- [What to work on] Transcribe exactly the lines from the one containing "Task: Click the File" through the end of the data, both included. Leave out pictures.

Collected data
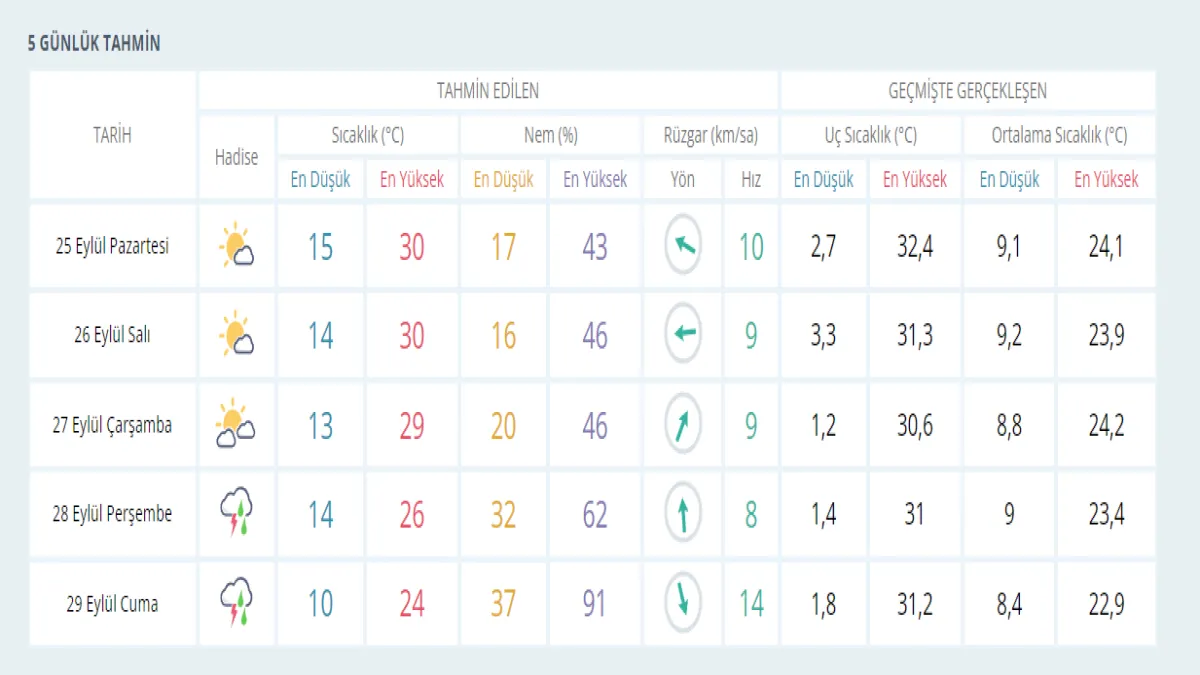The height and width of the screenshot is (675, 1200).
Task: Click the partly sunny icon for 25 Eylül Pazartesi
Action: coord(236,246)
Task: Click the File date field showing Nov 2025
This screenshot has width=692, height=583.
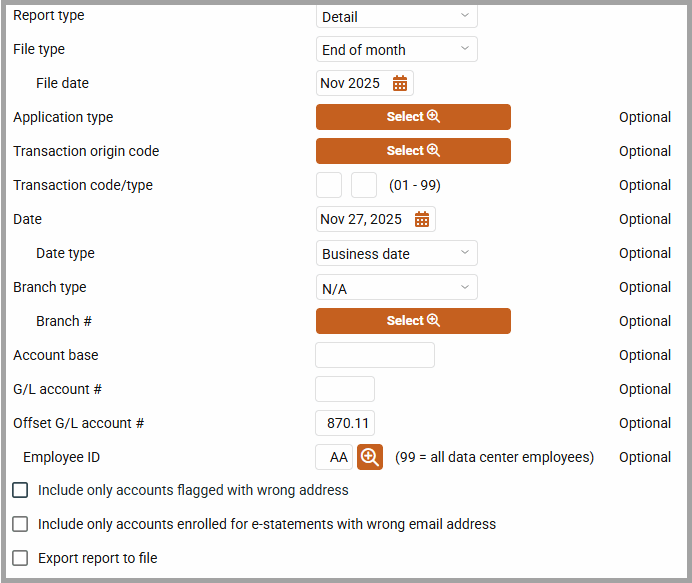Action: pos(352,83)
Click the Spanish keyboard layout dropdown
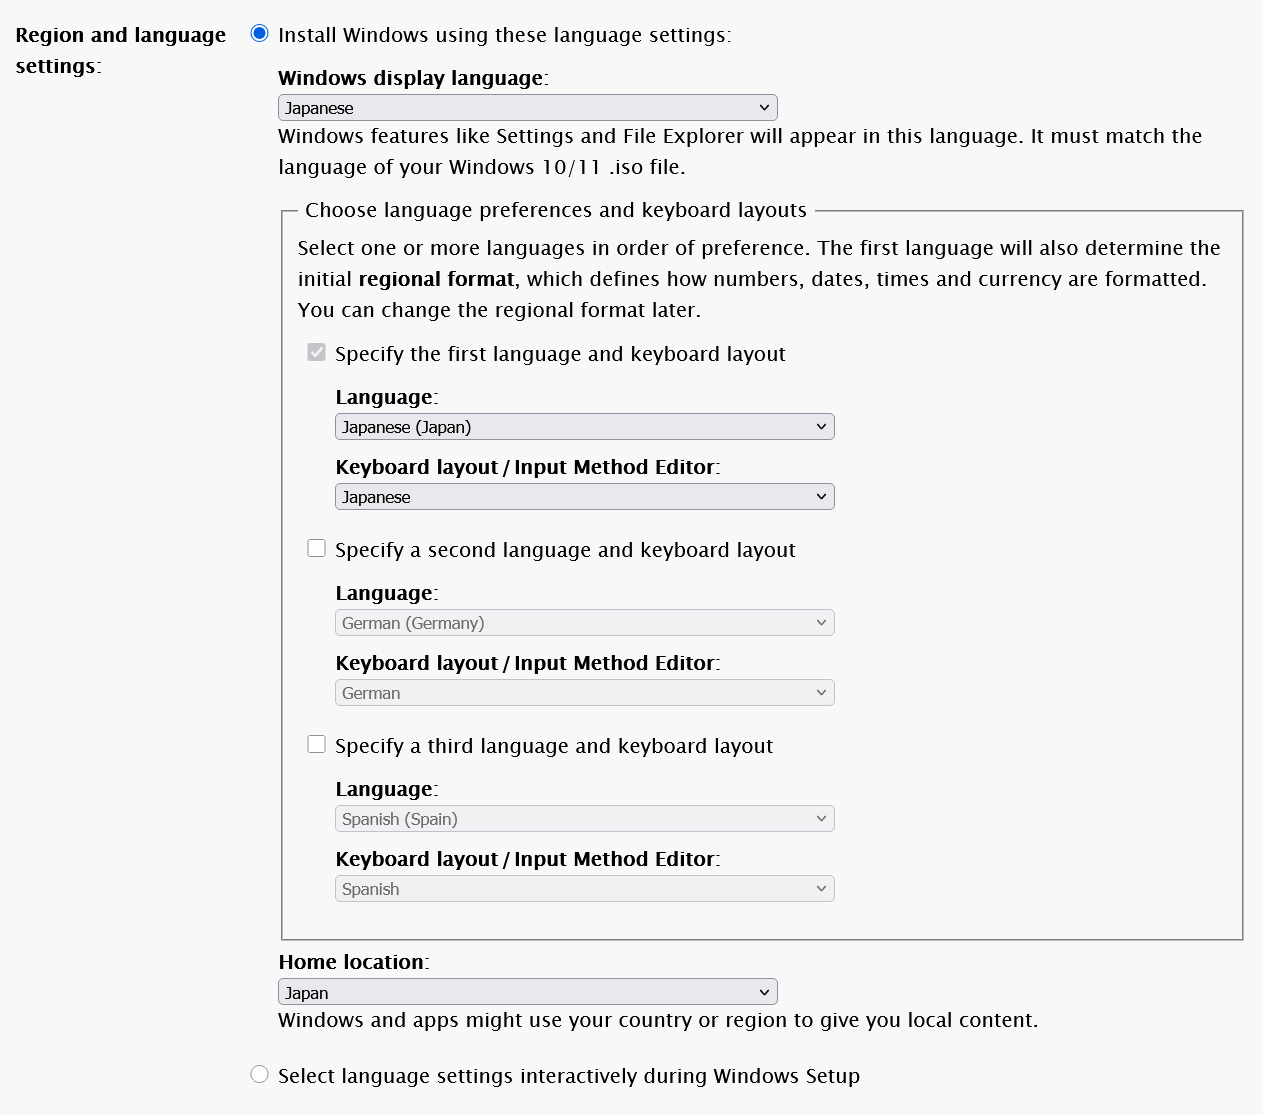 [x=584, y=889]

- [Final answer]
Task: Click the File date field showing Nov 2025
This screenshot has width=692, height=583.
Action: pos(352,83)
Click the Spanish keyboard layout dropdown
 [x=584, y=889]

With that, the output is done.